-------- GIVEN TEXT
New imaging technique homes in on electrocatalysis of nanoparticles
By modifying the rate at which chemical reactions take place, nanoparticle catalysts fulfill myriad roles in industry, the biomedical arena and everyday life. They may be used for the production of polymers and biofuels, for improving pollution and emission control devices, to enhance reactions essential for fuel cell technology and for the synthesis of new drugs. Finding new and more effective nanoparticle catalysts to perform these useful functions is therefore vital.
Now Nongjian (NJ) Tao, a researcher at Arizona State University’s Biodesign Institute, has found a clever way to measure catalytical reactions of single nanoparticles and multiple particles printed in arrays, which will help characterize and improve existing nanoparticle catalysts, and advance the search for new ones.
Most catalytic materials synthesized in labs contain particles with different sizes and shapes, each having different electrocatalytical activities, but the conventional methods measure the average properties of many nanoparticles, which smear out the properties of individual nanoparticles.
“The capability of measuring single nanoparticle catalytical reactions allows for determining the relationship between the efficiency of a catalytical reaction and the size, shape and composition of the nanoparticle,” Tao explained. “Such an imaging capability also makes it possible to image arrays of nanoparticle catalytical reactions, which may be used for fast screening of different nanoparticles,” he added.
In the current study, platinum nanoparticles acting as electrochemical catalysts are investigated by means of the new technique, known as plasmonic electrochemical imaging. The method combines the spatial resolution of optical detection with the high sensitivity and selectivity of electrochemical recognition.
Results of the study appear in this week’s advanced online edition of the journal Nature Nanotechnology.
Scanning electrochemical microscopy (SECM) has been used to image electrochemical reactions by mechanically scanning a sample surface using a microelectrode. In this process however, imaging speed is limited and the presence of the microelectrode itself may impinge on the sample and alter results.
The new method relies instead on imaging electrochemical reactions optically based on the phenomenon of surface plasmon resonance. Surface plasmons are oscillations of free electrons in a metal electrode, and can be created and detected with light. Every electrochemical reaction is accompanied by the exchange of electrons between reactants and electrodes, and the conventional electrochemical methods, including SECM, detect the electrons.
----------------
> **WORK REQUEST A**
Which properties of a nanoparticle does the article on imaging nanoparticle electrocatalysis say can be related to the efficiency of a catalytic reaction? List all of them.
> **WORK REQUEST B**
Print the passage of the article on imaging nanoparticle electrocatalysis between "Scanning electrochemical microscopy" and "detect the electrons.", inclusive.
> **WORK REQUEST C**
Proceed with the article on imaging nanoparticle electrocatalysis, picking up after its last sentence.
-------- EXERCISE DATA
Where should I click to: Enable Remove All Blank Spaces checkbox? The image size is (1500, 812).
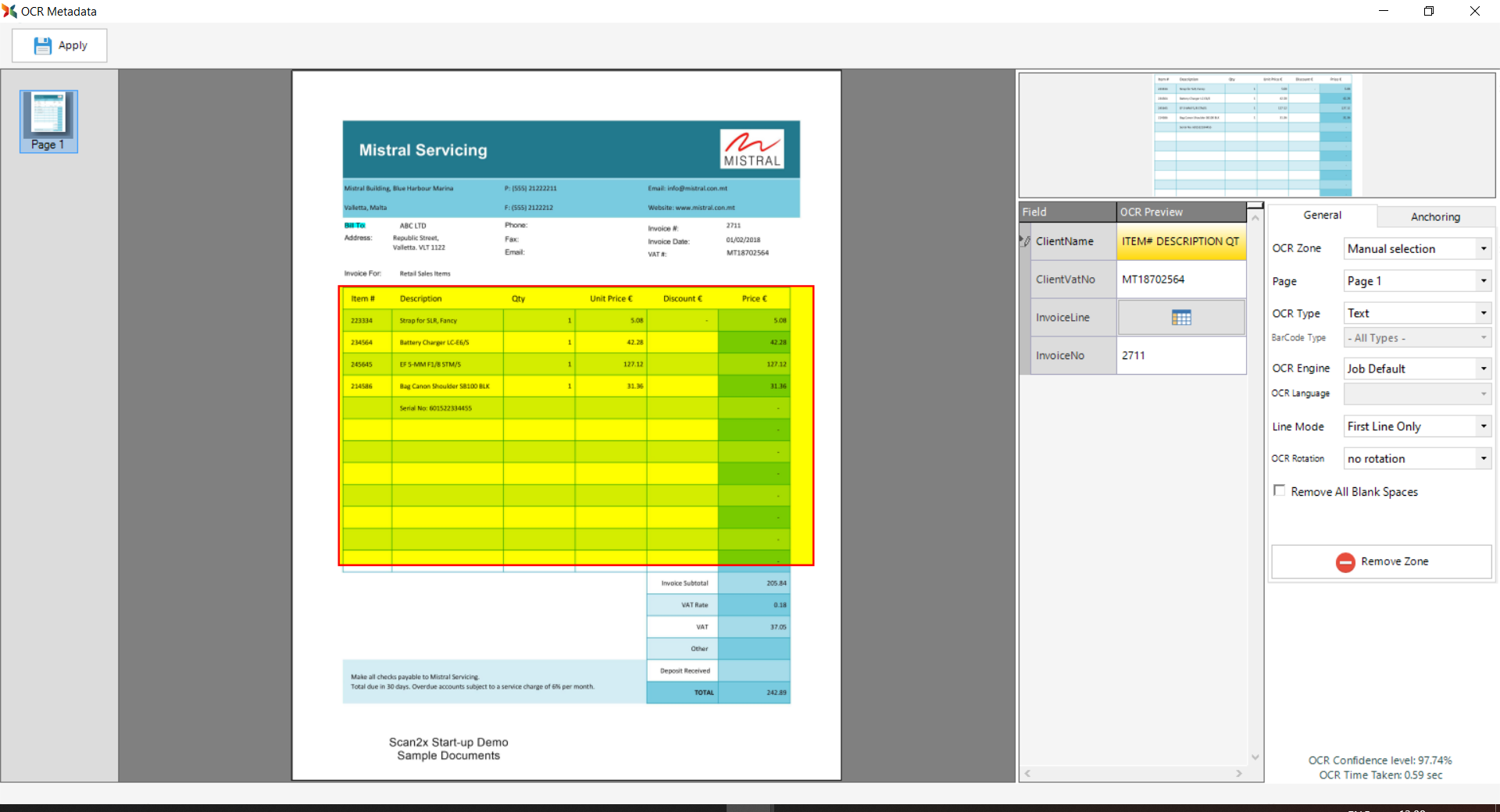click(1279, 491)
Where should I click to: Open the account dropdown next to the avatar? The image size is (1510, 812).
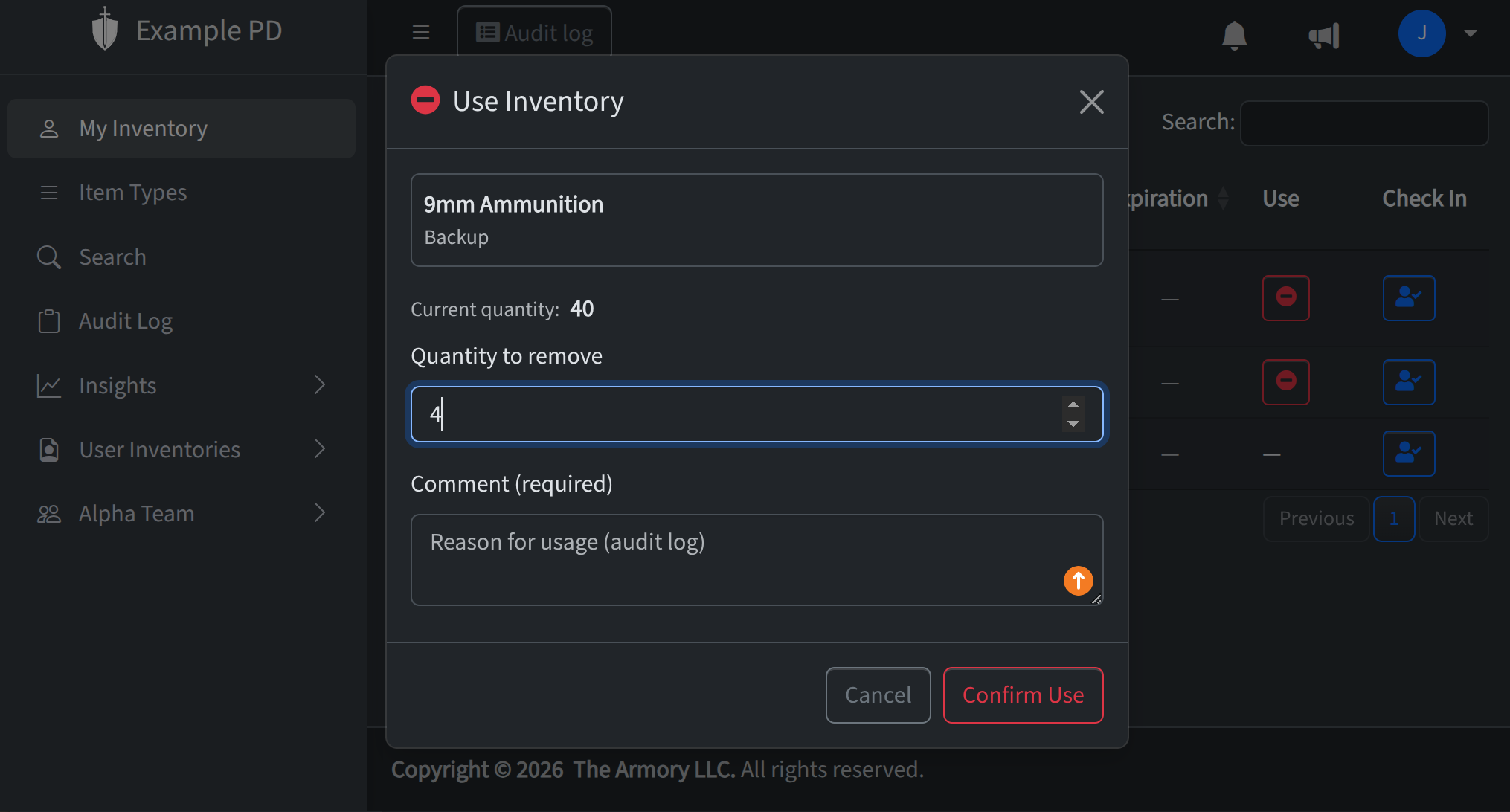(1471, 34)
----------------
> **RESPONSE A**
Size, shape and composition.

> **RESPONSE B**
Scanning electrochemical microscopy (SECM) has been used to image electrochemical reactions by mechanically scanning a sample surface using a microelectrode. In this process however, imaging speed is limited and the presence of the microelectrode itself may impinge on the sample and alter results.
The new method relies instead on imaging electrochemical reactions optically based on the phenomenon of surface plasmon resonance. Surface plasmons are oscillations of free electrons in a metal electrode, and can be created and detected with light. Every electrochemical reaction is accompanied by the exchange of electrons between reactants and electrodes, and the conventional electrochemical methods, including SECM, detect the electrons.

> **RESPONSE C**
“Our approach is to measure electrochemical reactions without directly detecting the electrons,” Tao said. “The trick is to detect the conversion of the reactant into reaction products associated with the exchange of electrons.” Such conversion in the vicinity of the electrode affects the plasmon, causing changes in light reflectivity, which the technique converts to an optical image.
Using plasmonic electrochemical current imaging, Tao’s group examined the electrocatalytic activity of platinum nanoparticles printed in a microarray on a gold thin-film electrode, demonstrating for the first time the feasibility of high-throughput screening of the catalytic activities of nanoparticles.
Additionally, the new study shows that the same method can be used to investigate individual nanoparticles. As an electrical potential is applied to the electrode and cycled through a range of values, nanoparticles clearly appear as spots on the array. The effect can be seen in accompanying videos, where nanoparticle spots ‘develop’ over time as the potential changes, much like a polaroid picture gradually appears.
Microarrays featuring different surface densities of nanoparticles were also produced for the study. Results showed that electrocatalytic current at a given potential increases proportionally with nanoparticle density. Further, when individual nanoparticles were characterized using SPR microscopy, atomic force microscopy (AFM) and transmission electron microscopy (TEM), good agreement was shown between the results, further validating the new technique.
Tao notes that in principle, plasmonic electrochemical imaging – a rapid and non-invasive technique offering the combined benefits of optical and electrochemical detection – may be applied to other phenomena for which conventional electrochemical detection methods are currently used.
In addition to his appointment as the Director of the Center for Bioelectronics and Biosensors at the Biodesign Institute, Tao is a professor in the School of Electrical, Computer and Energy Engineering, one of ASU’s Ira A. Fulton Schools of Engineering.